Whenever I think I'm a contrarian and an outlier, I can always look to you.  

Bless you!

I've only ever played the Wind Waker so my experience with Zelda is very limited! Still, after that epic trailer and all the hype I expected something more interesting than the usual 'Kill Ganon, save Zelda, save Hyrule, profit'. That trailer made it look so much more exciting and dramatic, like a Studio Ghibli film or something.

I dunno, like, I didn't go in expecting Planescape: Torment or anything, but reducing the importance of plot to that of a Mario game just doesn't work when it seems every other NPC is banging on about it. 'Link, you must save the princess'. 'Link, you are the warrior of legend'. 'Link, blah blah blah'. Zzz. Not to mention, for a game that has plenty of NPCs I'm struggling to remember 99% of them. The only character I encountered who was interesting was Purah. She was cool.

### To be done
A. Answer these questions from the Zelda comment.
(i) Which Zelda game is the only one the writer had played?
(ii) What kind of film did the trailer make the game look like?
(iii) Which character was the only interesting one the writer encountered?
B. Carry the Zelda comment on past its final sentence.

### Supplied material
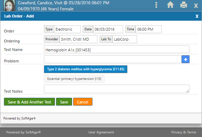Click the green Save button
Screen dimensions: 202x137
coord(64,102)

### Response list
A.
(i) The Wind Waker
(ii) A Studio Ghibli film
(iii) Purah

B.
I look at Anachronox and think, yeah, the story was good, but it was the characters, dialogue, delivery, subplots and side quests that elevated it to incredible. Breath of the Wild doesn't really manage any of that. While some of the voice acting is decent to tolerable, characters like Zelda herself and Mipha sound so utterly unconvincing. I've no idea how Mipha went gold. Hailey said she could do better and the thing is, she could. I could! This is a multi-million pound Nintendo behemoth, not Sang-Froid. I loaded The Cat Lady up over the weekend and the voice acting in that is so much better.

There's a fine line between charming and irritating too that Zelda wobbles back and forth over. Charming is accidentally dropping a rock on the Korok you just found underneath and it crying 'Ouch!'. Irritating is an NPC counting all ten luminous stones that I've brought him, one by one, every. Damn. Time.

I'm also amazed how much people are celebrating that Breath of the Wild removes map markers. Has UbiSoft really made us so easy to please? Go and play Miasmata, I'll be right back here, if you can find me. Don't forget your compass and blank sheet of paper, and don't travel at night!

Do you ever get a shovel in Breath of the Wild? I feel like that would make for some cool treasure hunting.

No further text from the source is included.